Actions to improve the federal response when violence occurs and to help communities recover

  • Strengthen ties between law enforcement and impacted communities. The Department of Justice is announcing the national expansion of its United Against Hate initiative, convening local forums that connect community groups to federal, state, and local law enforcement to increase community understanding and reporting of hate crimes; build trust between law enforcement and communities; and create and strengthen alliances between law enforcement and other government partners and groups to combat hate. DOJ successfully piloted the program earlier this year in the U.S. Attorney’s Offices for Massachusetts, New Jersey, and the Eastern District of Washington. The Department is expanding to 16 additional U.S. Attorney’s Offices this fall and will expand to all 94 U.S. Attorney’s Offices next year.
  • Improve federal government assistance and support responding to hate-based incidents. Agencies across the Administration, with feedback and consultation from the communities involved, will carefully evaluate government support following past incidents and offer recommendations for improvements in the delivery of government assistance to affected individuals and communities, including legislative changes where necessary.
  • Commit cultural resources at the local and national levels for prevention and community healing in the face of hate-based violence. The arts and humanities help us develop the skills needed to find connection, common purpose, and recognition of our shared humanity. They strengthen mutual understanding and remind us of the norms and agreements that we rely on to care for one another. The National Endowment for the Arts and the National Endowment for the Humanities are launching a new initiative to connect communities through cultural engagement. This initiative will include funding opportunities for partners in every state, the District of Columbia, and all U.S. jurisdictions for programming promoting civic and social engagement, and cross-cultural understanding. The initiative will also include resources and capacity building to protect cultural institutions targeted by ongoing domestic extremism and hate-based violence, like cultural centers serving groups victimized by hate; partnerships with local organizations to host communal gatherings such as meals, concerts, and convenings to help process grief and build resilience after hate-based incidents; and emergency “second responder” relief assisting local cultural and educational institutions with programming, such as oral history projects that document survivors’ experiences.   
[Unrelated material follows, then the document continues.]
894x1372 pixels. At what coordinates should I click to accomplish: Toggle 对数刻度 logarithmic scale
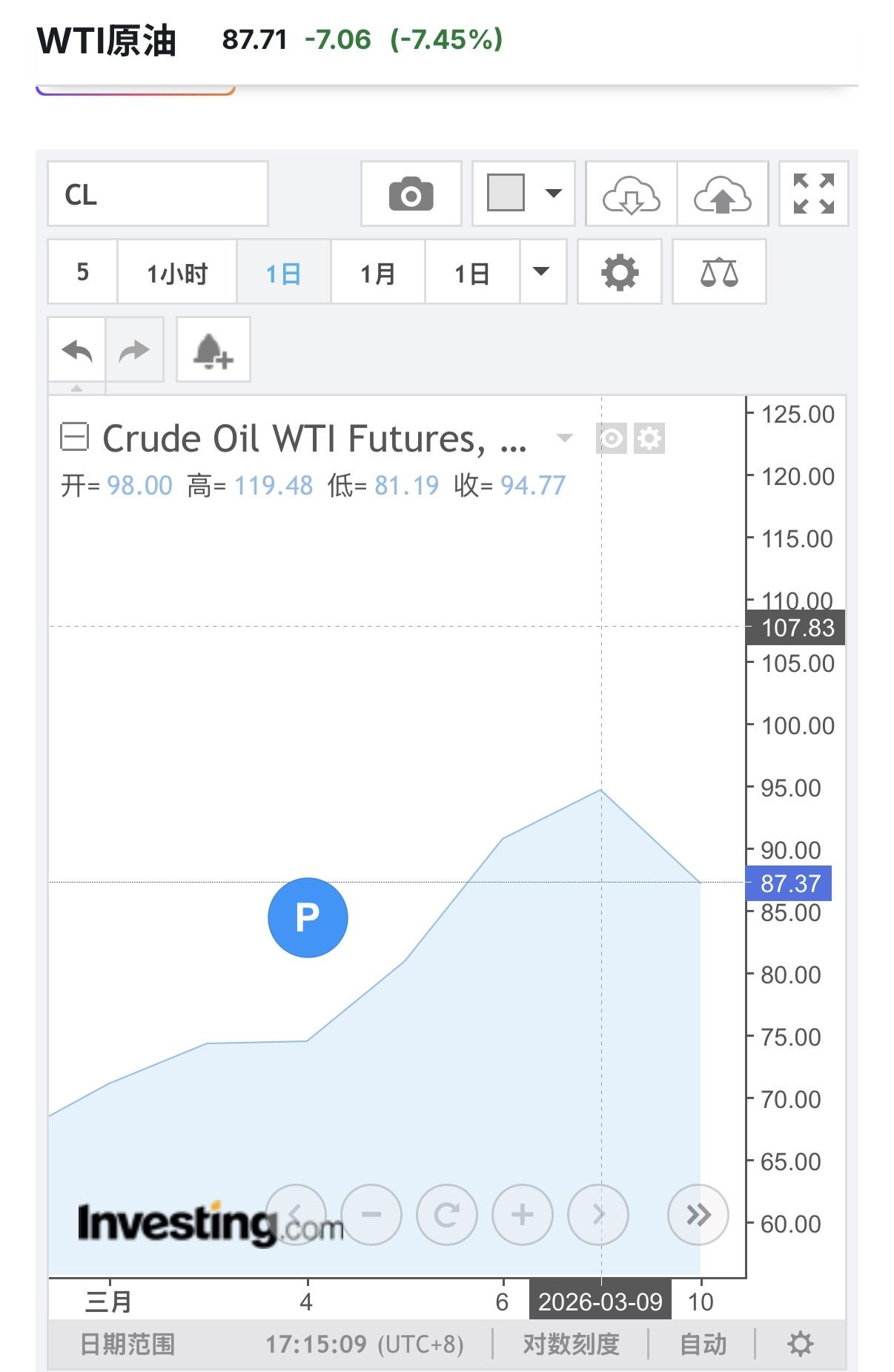click(x=571, y=1344)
Actions to promote civic renewal and foster national unity

  • Facilitate expanded access to national service and volunteerism through a United We Serve campaign. The campaign, launched through, will encourage and create opportunities for Americans to come together in common purpose, with an emphasis on bridgebuilding and social cohesion, around a Presidential call to action to engage in service and volunteerism. Building on the model of FEMA Corps, the National Partnership for Student Success, and Public Health AmeriCorps, agencies across the federal government will evaluate opportunities for service partnerships, including leveraging agency authorities to deliver service in underserved communities with tools like outreach and training. Recognizing the skills and capacity of national service alumni, and the need to attract the next generation of talent to the federal government, the Office of Personnel Management will review opportunities to enhance pathways from national service into federal service. AmeriCorps, working with Peace Corps, will also will develop new training opportunities for members in skills like bridgebuilding, promoting civic engagement, and fostering social cohesion, and will develop new mechanisms to evaluate the impact and cost-effectiveness of national service and volunteerism interventions. 

In addition to the executive and agency actions outlined above, President Biden is calling on Congress to enact substantially increased investments in national service and civics education, which are vital to strengthening our social fabric and forging a deeper sense of common purpose and national unity.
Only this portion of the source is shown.